List as numbered items the lines from the one containing "Screen dimensions: 640x1422" through the one containing "tap(313, 1307)", both of those included, skipping any blank lines.

### Items
** Start **
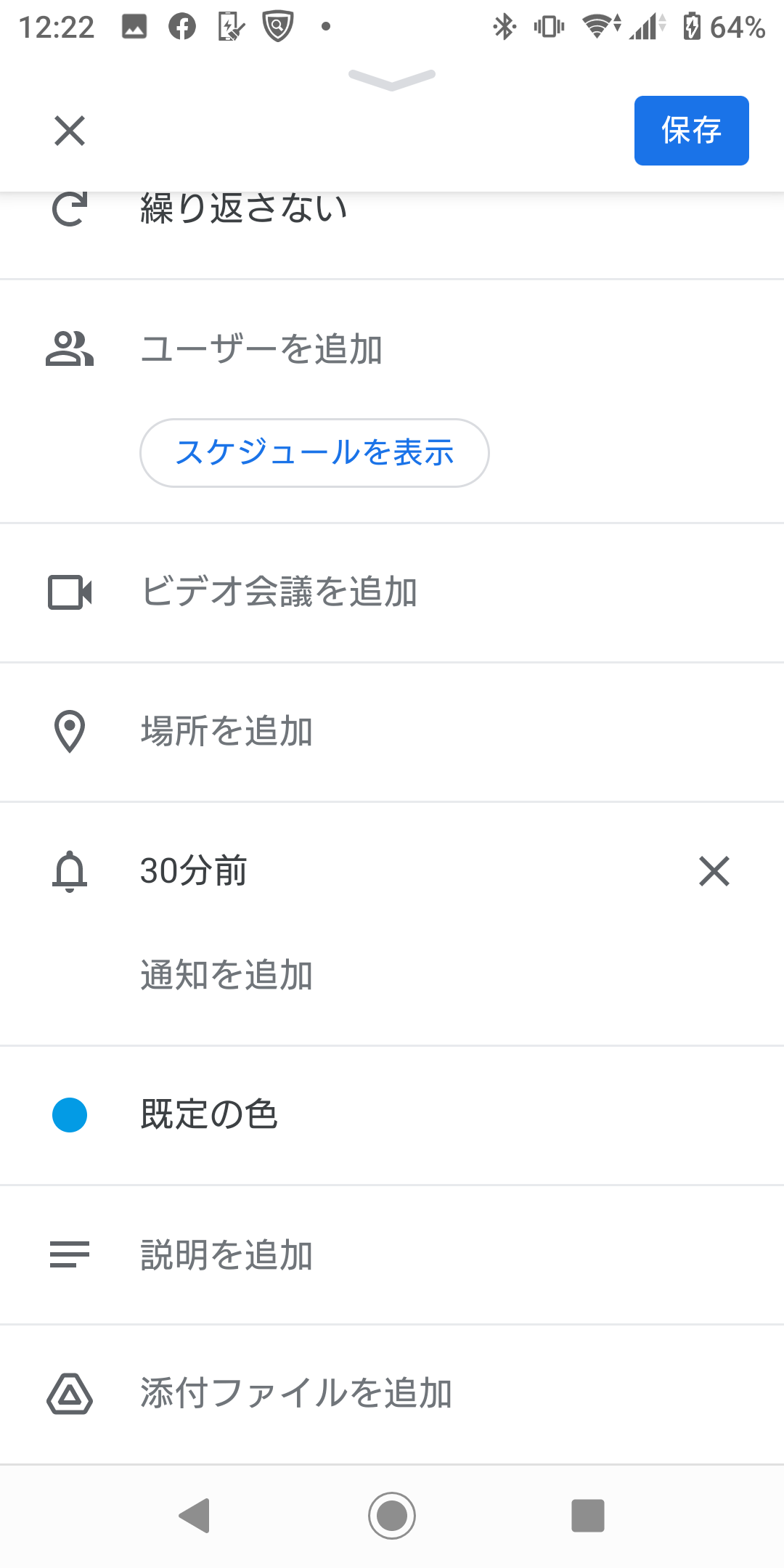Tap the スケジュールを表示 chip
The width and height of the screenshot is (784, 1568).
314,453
** End **
** Start **
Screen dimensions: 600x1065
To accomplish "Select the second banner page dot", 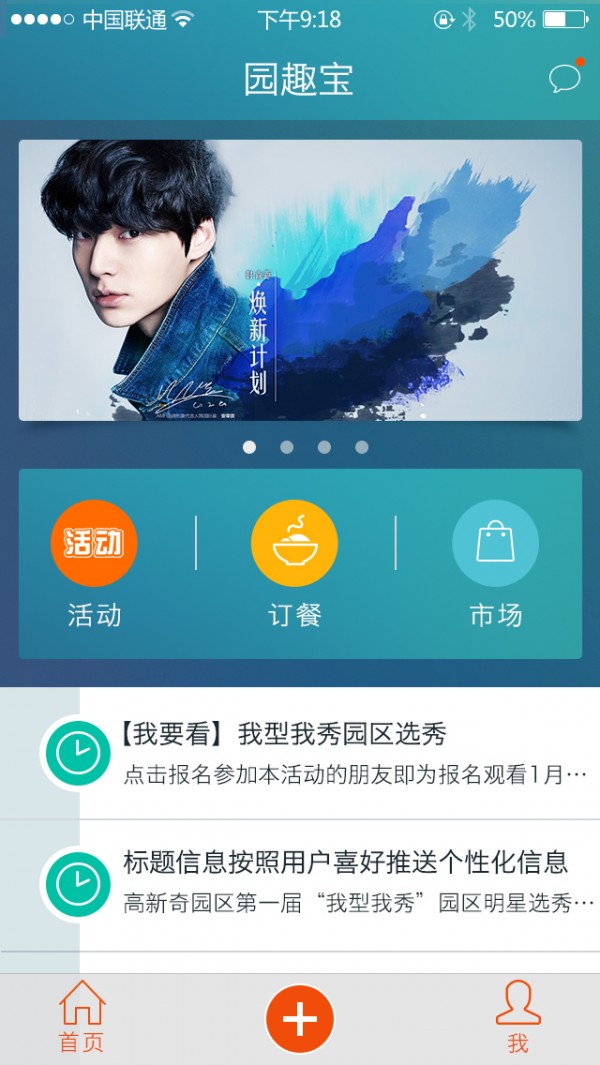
** End **
** Start **
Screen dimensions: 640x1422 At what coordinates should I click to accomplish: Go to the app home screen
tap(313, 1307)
** End **
### Written answer
1. Screen dimensions: 640x1422 At what coordinates should I click to accomplish: Go to the app home screen
2. tap(313, 1307)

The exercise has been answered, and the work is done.